# [Exercise directions]
Your task is to quote the records from their first line through the line containing "microblading (232, 1524)", with nothing added or left out.

# [Supplied material]
━━━━━━━━━━━━━━━━━━━━
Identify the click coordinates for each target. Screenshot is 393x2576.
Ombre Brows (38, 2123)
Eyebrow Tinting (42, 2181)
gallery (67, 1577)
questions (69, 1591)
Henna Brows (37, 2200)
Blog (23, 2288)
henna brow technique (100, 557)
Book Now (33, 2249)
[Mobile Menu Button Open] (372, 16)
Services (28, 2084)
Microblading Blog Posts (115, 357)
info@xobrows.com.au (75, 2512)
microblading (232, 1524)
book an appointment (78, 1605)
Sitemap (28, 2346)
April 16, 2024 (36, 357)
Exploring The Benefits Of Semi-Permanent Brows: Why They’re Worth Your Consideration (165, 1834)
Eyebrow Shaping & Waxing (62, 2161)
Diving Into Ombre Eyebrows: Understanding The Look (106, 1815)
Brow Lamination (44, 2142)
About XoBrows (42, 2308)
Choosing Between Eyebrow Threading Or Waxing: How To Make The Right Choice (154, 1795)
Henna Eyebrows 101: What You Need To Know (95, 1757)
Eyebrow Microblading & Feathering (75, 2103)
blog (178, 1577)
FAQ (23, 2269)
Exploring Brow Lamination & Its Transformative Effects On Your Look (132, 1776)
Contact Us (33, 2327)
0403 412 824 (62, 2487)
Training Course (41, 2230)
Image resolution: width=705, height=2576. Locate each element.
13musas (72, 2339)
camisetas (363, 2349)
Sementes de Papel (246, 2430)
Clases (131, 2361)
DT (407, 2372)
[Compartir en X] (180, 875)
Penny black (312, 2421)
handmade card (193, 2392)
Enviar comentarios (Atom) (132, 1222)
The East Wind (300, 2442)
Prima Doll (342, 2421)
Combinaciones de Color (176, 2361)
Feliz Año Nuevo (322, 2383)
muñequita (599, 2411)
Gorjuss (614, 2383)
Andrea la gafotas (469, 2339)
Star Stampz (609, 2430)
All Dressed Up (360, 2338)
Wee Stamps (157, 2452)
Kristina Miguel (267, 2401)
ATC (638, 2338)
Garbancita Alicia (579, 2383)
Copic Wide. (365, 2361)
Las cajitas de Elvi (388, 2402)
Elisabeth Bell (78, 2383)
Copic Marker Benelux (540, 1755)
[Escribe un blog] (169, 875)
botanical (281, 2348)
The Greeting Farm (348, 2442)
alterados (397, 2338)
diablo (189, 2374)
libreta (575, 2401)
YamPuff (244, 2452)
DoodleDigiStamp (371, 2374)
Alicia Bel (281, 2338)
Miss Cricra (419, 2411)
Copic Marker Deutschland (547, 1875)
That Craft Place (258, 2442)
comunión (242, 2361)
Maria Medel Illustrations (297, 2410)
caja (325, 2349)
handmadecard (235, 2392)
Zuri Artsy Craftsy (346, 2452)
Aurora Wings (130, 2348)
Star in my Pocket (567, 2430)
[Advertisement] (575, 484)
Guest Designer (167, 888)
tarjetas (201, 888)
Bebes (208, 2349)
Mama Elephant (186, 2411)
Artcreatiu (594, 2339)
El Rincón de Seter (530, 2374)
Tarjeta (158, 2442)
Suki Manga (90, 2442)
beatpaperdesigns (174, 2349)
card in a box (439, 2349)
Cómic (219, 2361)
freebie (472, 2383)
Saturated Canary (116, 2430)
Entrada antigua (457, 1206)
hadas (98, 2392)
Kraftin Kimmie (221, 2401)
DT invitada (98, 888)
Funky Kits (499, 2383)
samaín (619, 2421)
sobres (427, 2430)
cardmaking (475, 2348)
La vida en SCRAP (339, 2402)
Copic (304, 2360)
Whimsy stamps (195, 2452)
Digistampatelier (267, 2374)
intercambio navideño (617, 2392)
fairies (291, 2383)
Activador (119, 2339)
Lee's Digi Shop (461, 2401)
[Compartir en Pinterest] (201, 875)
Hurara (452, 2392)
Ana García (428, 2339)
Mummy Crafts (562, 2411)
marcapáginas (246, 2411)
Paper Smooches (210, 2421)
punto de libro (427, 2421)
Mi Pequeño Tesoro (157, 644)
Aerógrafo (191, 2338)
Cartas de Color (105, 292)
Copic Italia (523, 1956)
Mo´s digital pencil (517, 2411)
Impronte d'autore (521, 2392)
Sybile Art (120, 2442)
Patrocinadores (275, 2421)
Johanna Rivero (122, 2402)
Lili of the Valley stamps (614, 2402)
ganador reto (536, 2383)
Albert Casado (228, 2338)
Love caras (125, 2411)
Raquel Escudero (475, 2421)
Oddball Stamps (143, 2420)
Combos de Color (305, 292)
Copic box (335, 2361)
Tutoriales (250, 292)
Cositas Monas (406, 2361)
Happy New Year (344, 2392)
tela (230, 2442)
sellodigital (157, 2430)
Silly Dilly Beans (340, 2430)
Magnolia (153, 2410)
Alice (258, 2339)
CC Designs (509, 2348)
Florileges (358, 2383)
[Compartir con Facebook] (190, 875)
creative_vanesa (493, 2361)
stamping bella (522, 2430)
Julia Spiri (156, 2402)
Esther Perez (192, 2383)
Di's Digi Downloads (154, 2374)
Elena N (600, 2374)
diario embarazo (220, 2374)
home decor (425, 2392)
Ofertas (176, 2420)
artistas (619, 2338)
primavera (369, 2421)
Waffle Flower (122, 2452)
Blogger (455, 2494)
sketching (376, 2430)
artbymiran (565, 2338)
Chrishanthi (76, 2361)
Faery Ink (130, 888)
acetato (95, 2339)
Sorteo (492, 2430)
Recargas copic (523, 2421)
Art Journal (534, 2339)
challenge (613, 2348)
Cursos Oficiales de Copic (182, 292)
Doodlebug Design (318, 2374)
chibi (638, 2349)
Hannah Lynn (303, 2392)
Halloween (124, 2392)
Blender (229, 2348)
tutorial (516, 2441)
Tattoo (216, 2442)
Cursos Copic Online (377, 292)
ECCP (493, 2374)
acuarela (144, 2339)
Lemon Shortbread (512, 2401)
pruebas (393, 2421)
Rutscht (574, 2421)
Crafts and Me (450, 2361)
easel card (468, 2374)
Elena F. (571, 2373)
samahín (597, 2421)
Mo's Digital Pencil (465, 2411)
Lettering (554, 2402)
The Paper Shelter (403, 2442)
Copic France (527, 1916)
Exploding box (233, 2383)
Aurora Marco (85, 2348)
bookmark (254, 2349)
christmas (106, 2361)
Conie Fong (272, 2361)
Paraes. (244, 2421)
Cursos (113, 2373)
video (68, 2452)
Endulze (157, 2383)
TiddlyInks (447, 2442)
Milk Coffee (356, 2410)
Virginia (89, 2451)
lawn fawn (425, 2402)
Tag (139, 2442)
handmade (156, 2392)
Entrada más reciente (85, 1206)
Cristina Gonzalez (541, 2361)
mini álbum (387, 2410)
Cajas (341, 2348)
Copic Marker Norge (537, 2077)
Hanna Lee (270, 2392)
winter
━━━━━━━━━━━━━━━━━━━━
# [Your solution]
Identify the click coordinates for each target. Screenshot is 393x2576.
Ombre Brows (38, 2123)
Eyebrow Tinting (42, 2181)
gallery (67, 1577)
questions (69, 1591)
Henna Brows (37, 2200)
Blog (23, 2288)
henna brow technique (100, 557)
Book Now (33, 2249)
[Mobile Menu Button Open] (372, 16)
Services (28, 2084)
Microblading Blog Posts (115, 357)
info@xobrows.com.au (75, 2512)
microblading (232, 1524)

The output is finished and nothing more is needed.